Cruise-industry watchers will recall that Carnival Cruise Line in 2005 dispatched three of its ships to New Orleans for housing after Hurricane Katrina flooded the city. But as the saying goes, no good deed goes unpunished. 

Carnival chartered the ships to the U.S. Federal Emergency Management Administration (FEMA) at terms it said would allow the line to break even on what it would have earned had the ships been kept in use for cruises. Critics pilloried Carnival Corp. and questioned the deal. It was hardly an invitation to repeat the experience.
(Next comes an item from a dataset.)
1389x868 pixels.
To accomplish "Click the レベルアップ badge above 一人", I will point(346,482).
Consider also the geography of New Orleans. As a book title says, a river runs through it. That meant that the ships could be docked in the heart of New Orleans where people working on them were close to the problem.

Now consider the geography of the Abaco Islands. There's no place, to my knowledge, to dock a cruise ship of a size that would be meaningful as relief housing. And on Grand Bahama, the port is in the south, miles from the north coast where the need is.
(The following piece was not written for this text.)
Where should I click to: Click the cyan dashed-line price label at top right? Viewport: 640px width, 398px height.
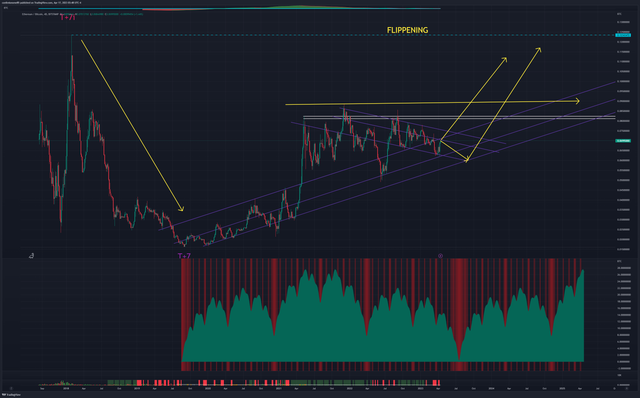[623, 36]
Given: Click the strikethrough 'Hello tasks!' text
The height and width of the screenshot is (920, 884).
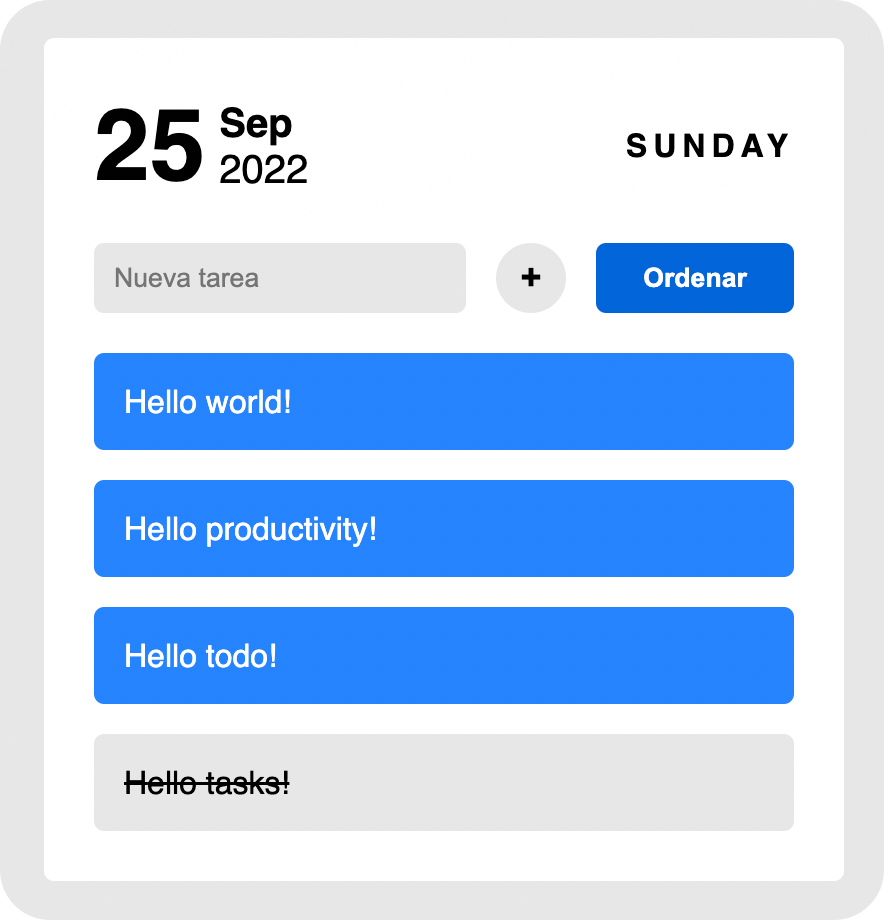Looking at the screenshot, I should pos(207,783).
Still, when the United Nations' World Food Program chartered two ships in 2010 for earthquake relief workers in Haiti, the ships were a 40-minute bus ride to the U.N. logistics base in Port-au-Prince. So it is possible.

Perhaps the most relevant example is the most recent. When Hurricane Irma devastated the U.S. Virgin Islands in 2017, Carnival once again chartered one of its ships, the Carnival Fascination, for relief workers. This time, Carnival kept the price tag out of the media, saying only that it was enough to cover costs. Bahamas Paradise Cruise Line also chartered a ship to FEMA.

Therein lies the real problem. In both New Orleans and St. Thomas, the bill was footed by FEMA, the emergency relief arm of the U.S. government. In Haiti, the tab went to the U.N.

In the latter case, the U.N. paid $3.6 million to charter the Sea Voyager for 90 days, and $6.5 million for the Ola Esmerelda (the former Black Prince), according to a report.

The Port of Palm Beach recently asked the state of Florida for a 30-day subsidy for tenant Bahamas Paradise to continue using its Grand Celebration ship for hurricane relief at cost, which the port quoted as $9 million.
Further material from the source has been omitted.